Well-Defined Protein/Peptide–Polymer Conjugates by Aqueous Cu-LRP: Synthesis and Controlled Self-Assembly

• Published in: Journal of the American Chemical Society Vol. 137; no. 29; pp. 9344 - 9353
• Main Authors: Zhang, Qiang, Li, Muxiu, Zhu, Chongyu, Nurumbetov, Gabit, Li, Zaidong, Wilson, Paul, Kempe, Kristian, Haddleton, David M
• Format: Journal Article
• Language: English
• Published: United States American Chemical Society 29.07.2015
• Subjects: Animals; Bromides - pharmacology; Cattle; Copper - chemistry; Electron Transport; Insulin - chemistry; Models, Molecular; Molecular Weight; Polymerization; Polymers - chemistry; Protein Conformation; Protein Denaturation - drug effects; Sodium Compounds - pharmacology; Solubility; Temperature; Water - chemistry
• ISSN: 0002-7863; 1520-5126
• DOI: 10.1021/jacs.5b04139

The synthesis of well-defined protein/peptide–polymer conjugates with interesting self-assembly behavior via single electron transfer living radical polymerization in water is described.
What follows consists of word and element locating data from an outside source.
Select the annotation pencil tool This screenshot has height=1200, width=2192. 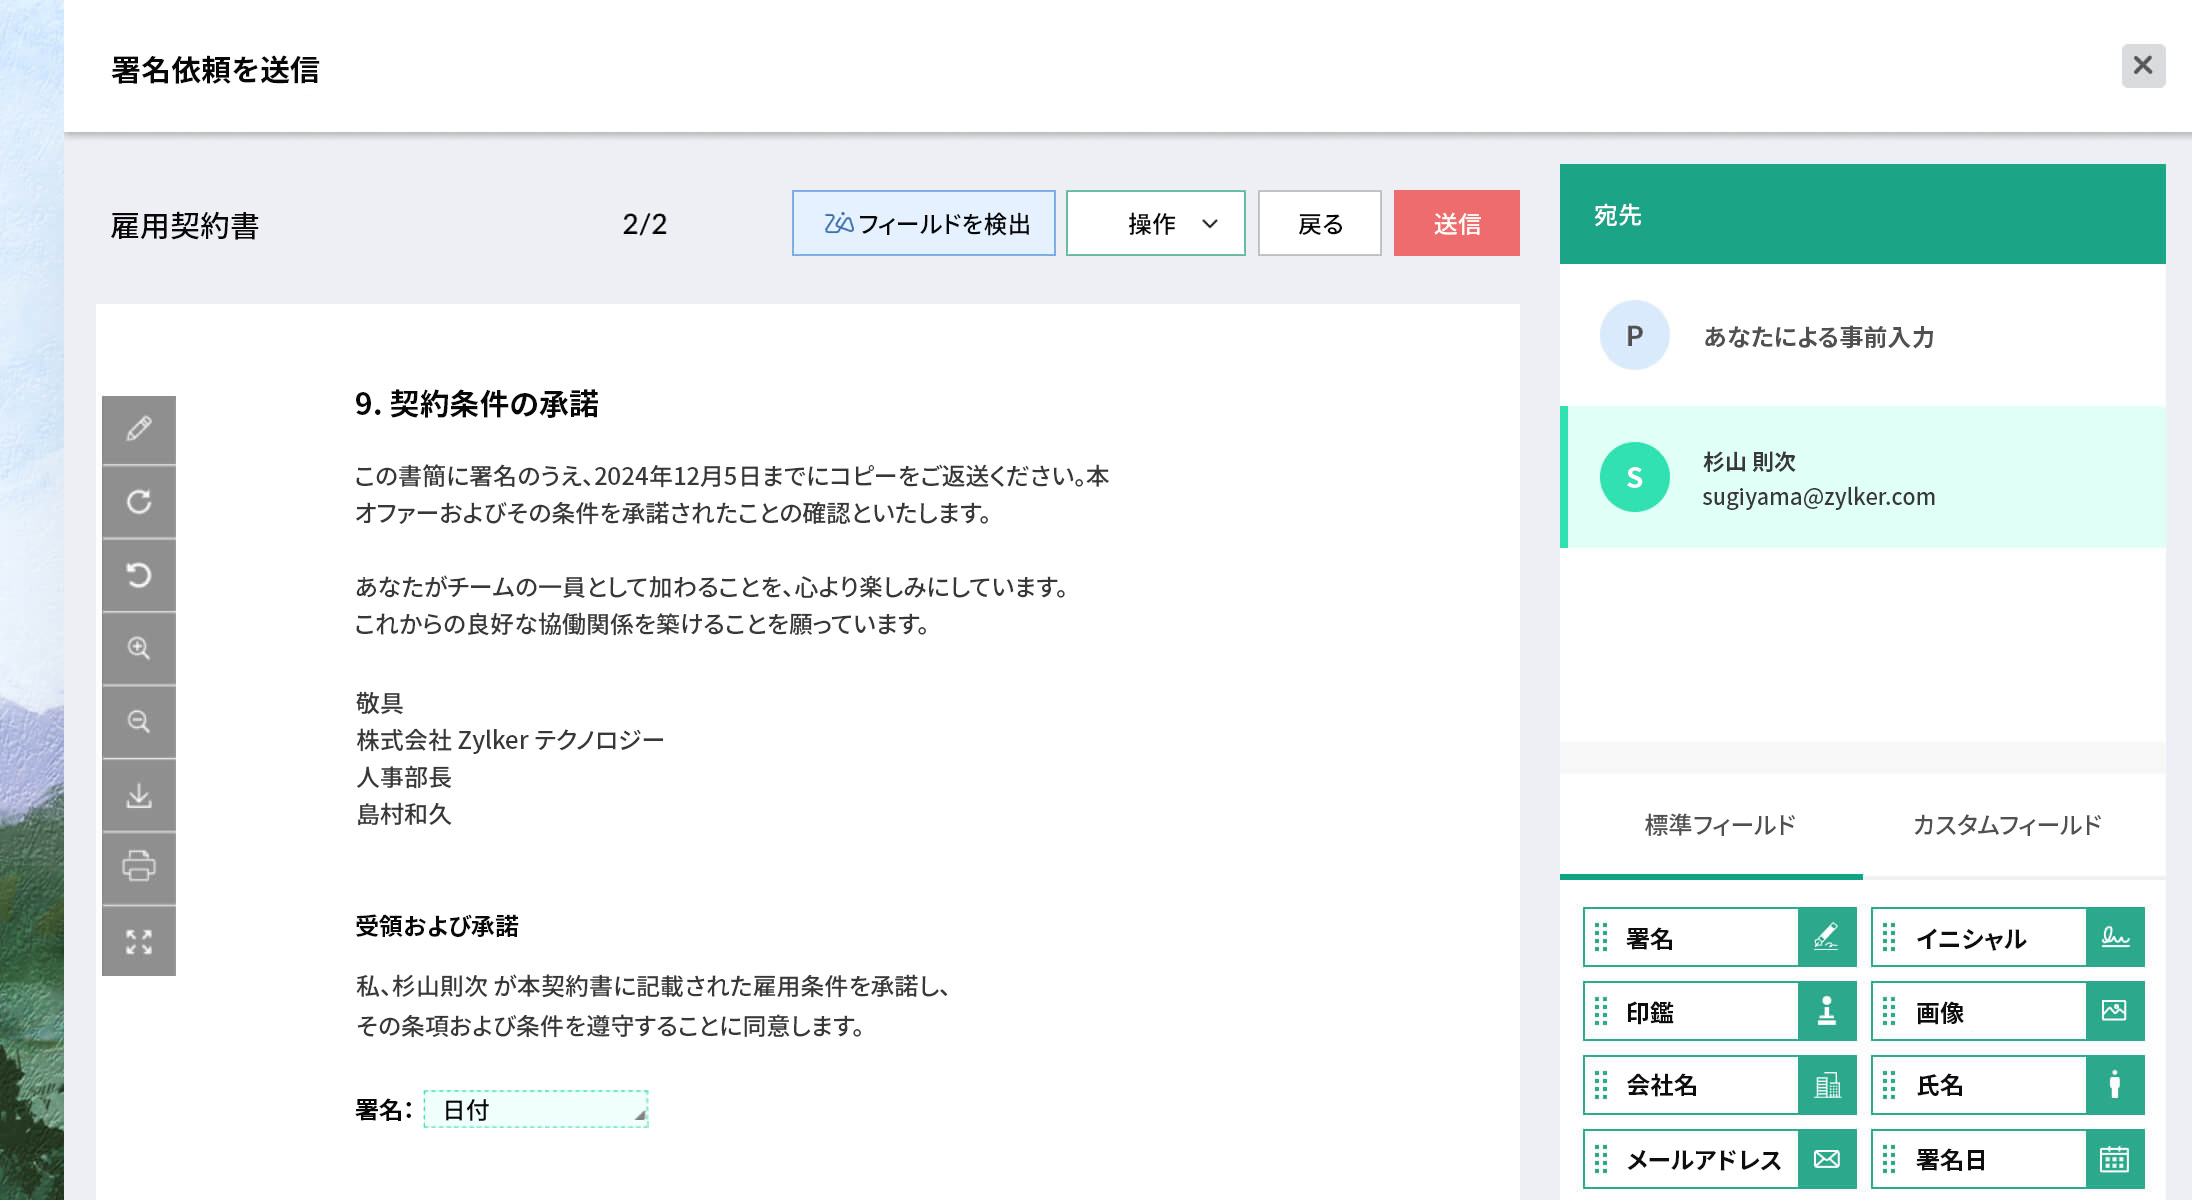pyautogui.click(x=140, y=430)
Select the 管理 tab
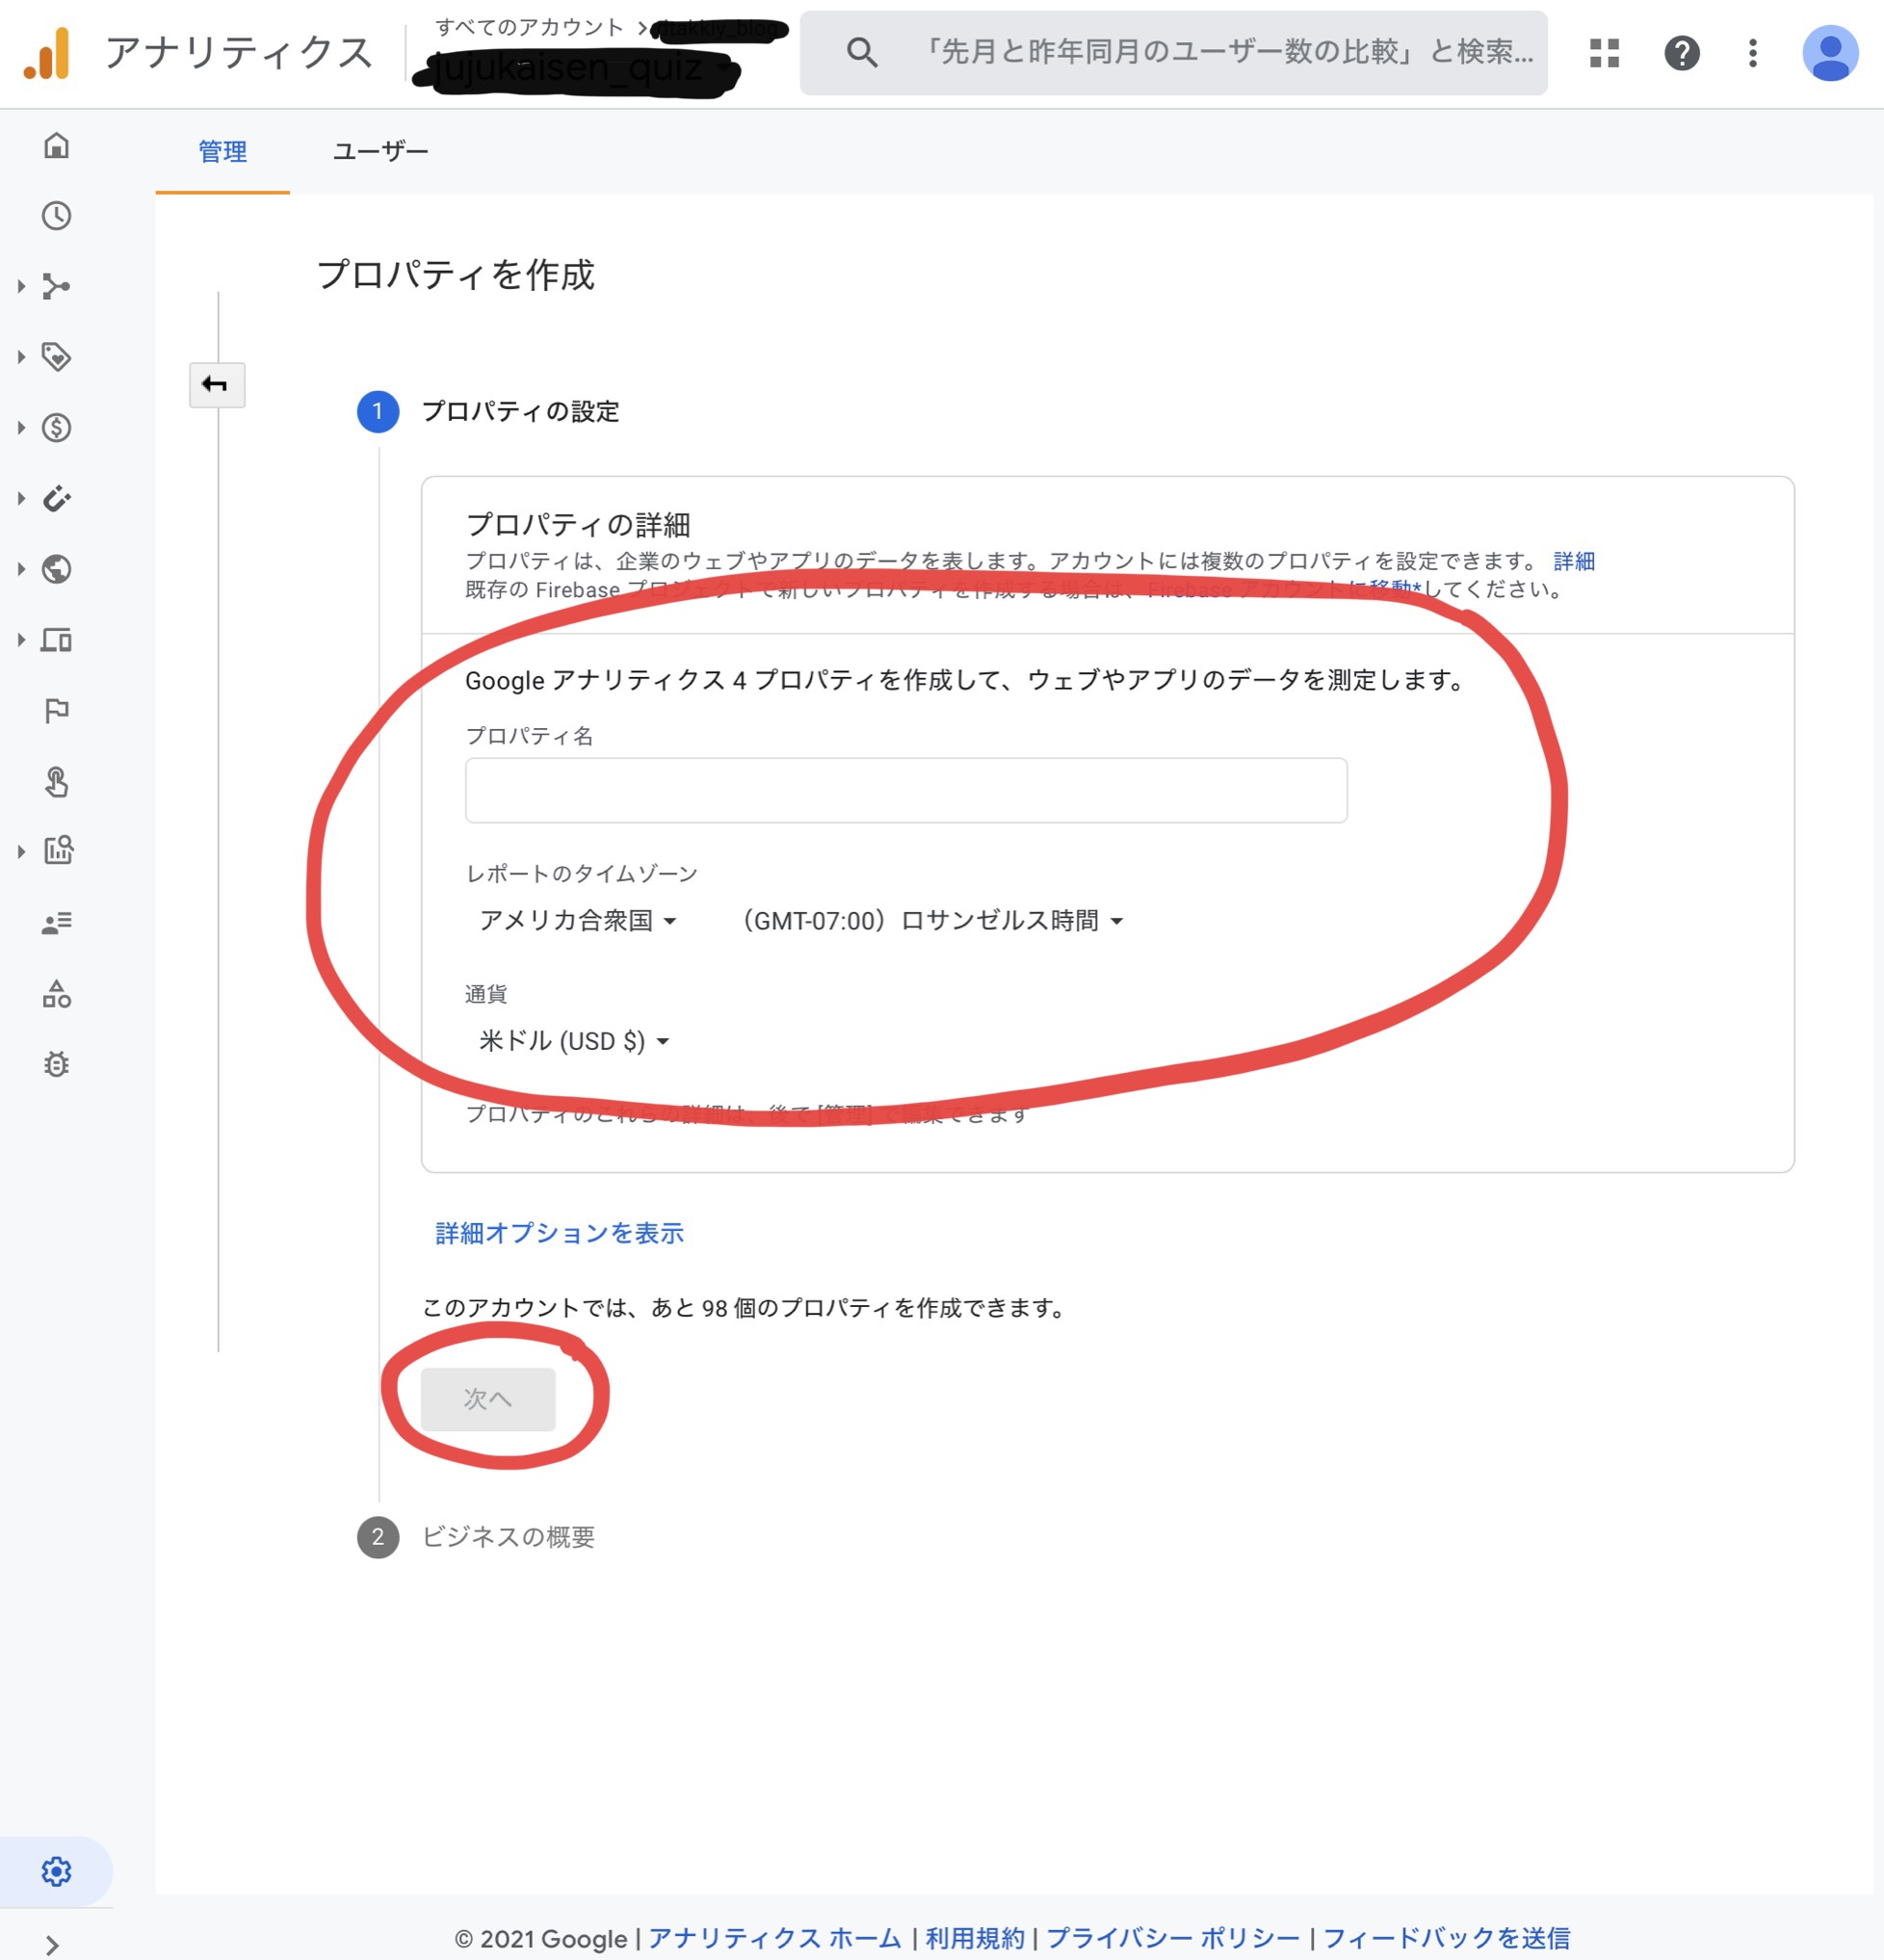The image size is (1884, 1960). [222, 151]
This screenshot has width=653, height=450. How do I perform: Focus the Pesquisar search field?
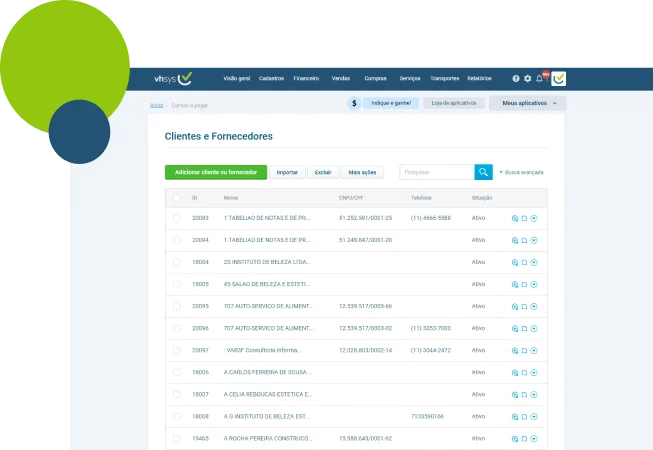[437, 172]
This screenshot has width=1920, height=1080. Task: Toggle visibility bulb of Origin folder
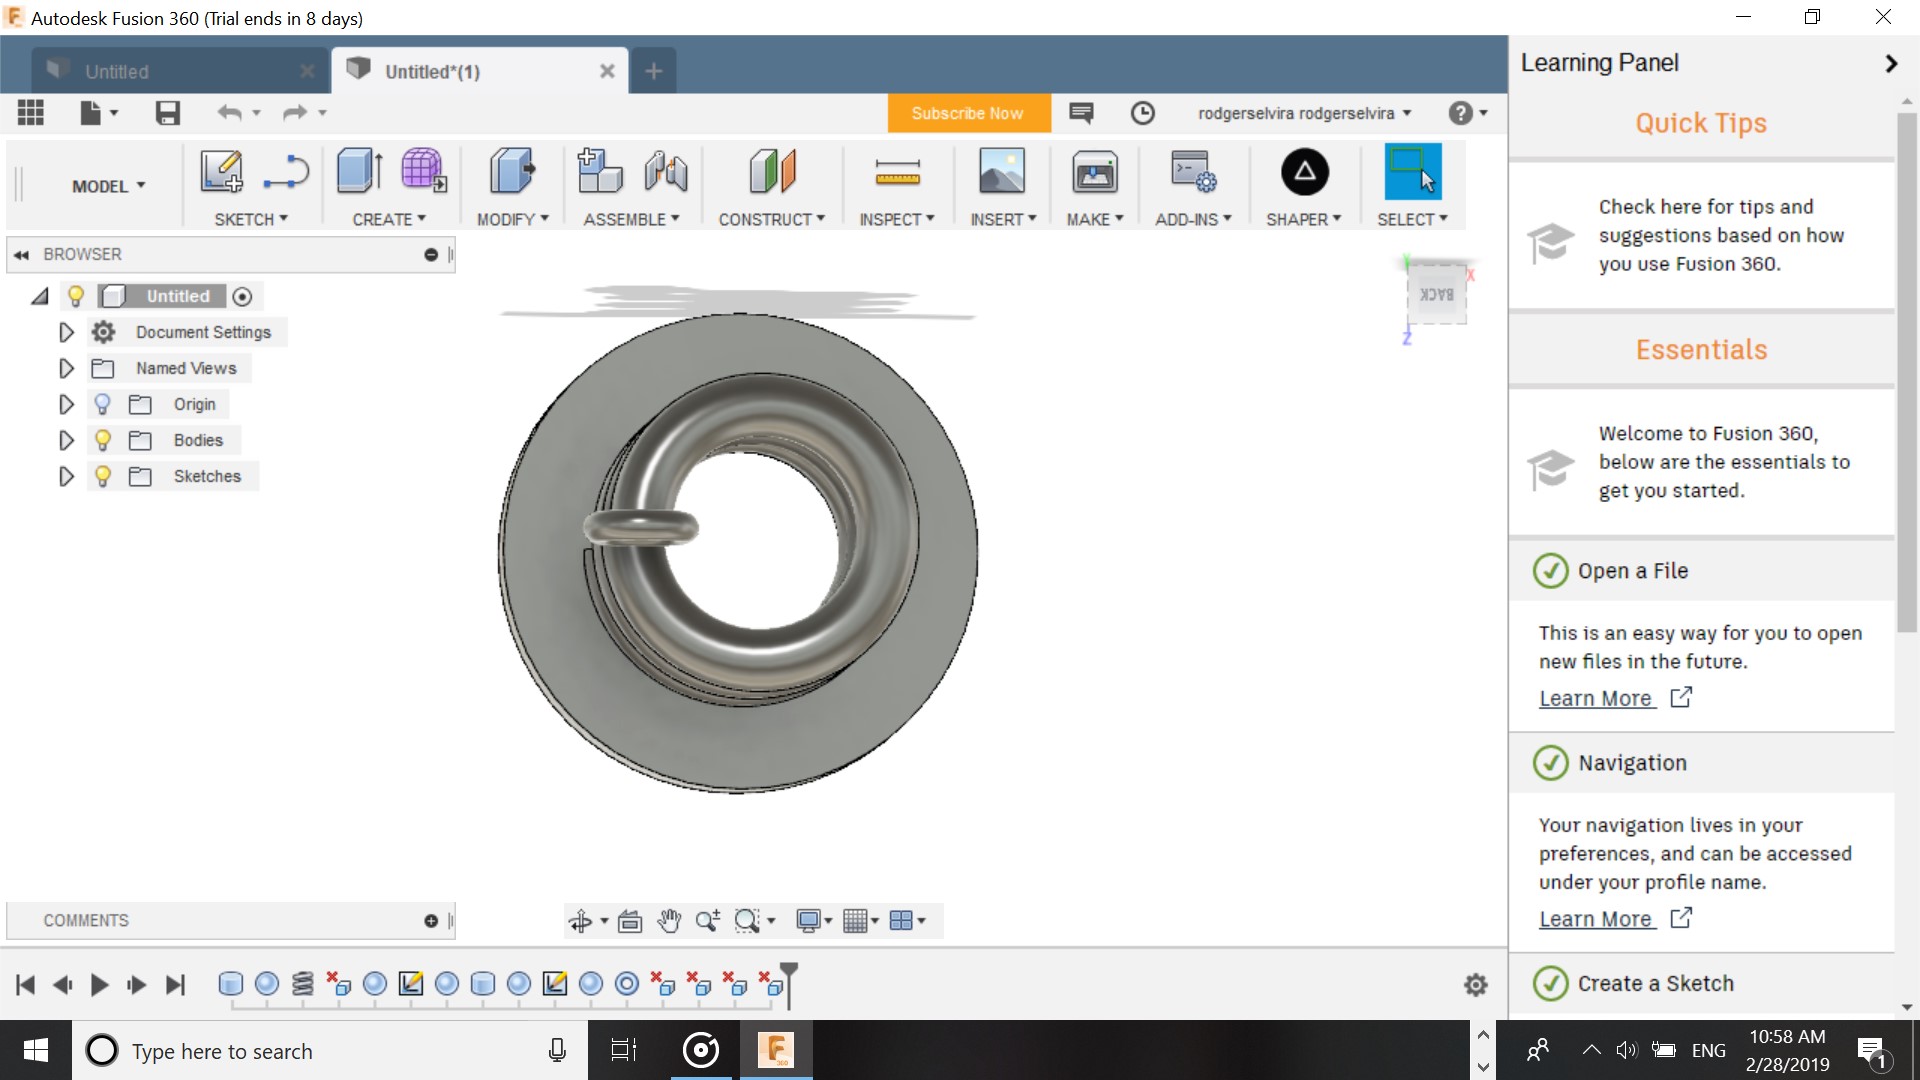pyautogui.click(x=102, y=404)
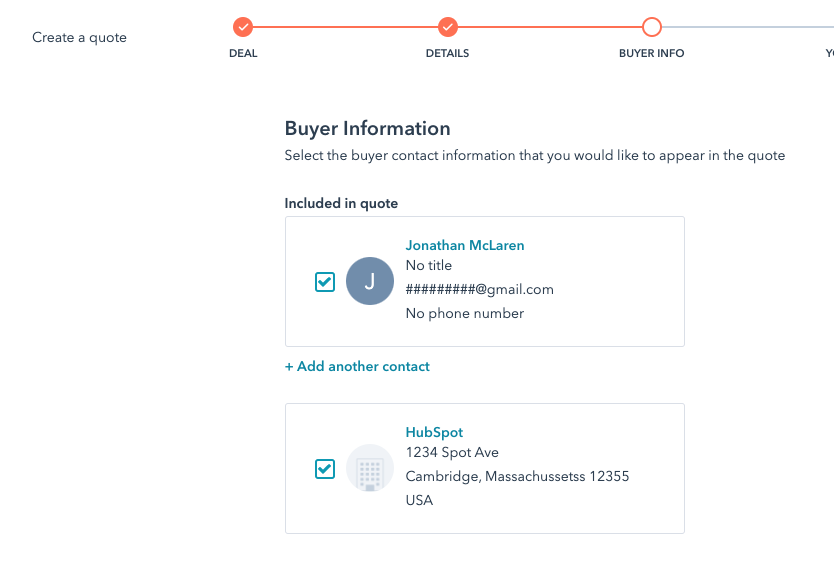
Task: Click the contact's gmail email address
Action: coord(479,289)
A range of protein/peptides with different physical and chemical properties have been modified to macroinitiators and optimized polymerization conditions ensure successful polymerization from soluble, insoluble, and dispersed protein/peptide molecules or protein aggregates. This powerful strategy tolerates a range of functional monomers and mediates efficient homo or block copolymerization to generate hydrophilic polymers with controlled molecular weight (MW) and narrow MW distribution. The polymerizations from bovine insulin macroinitiators follow surface-initiated “grafting from” polymerization mechanism and may involve a series of self-assembly and disassembly processes. Synthesized insulin-polymer conjugates form spheres in water, and the self-assembly behavior could be controlled via thermal control, carbohydrate–protein interaction, and protein denaturation.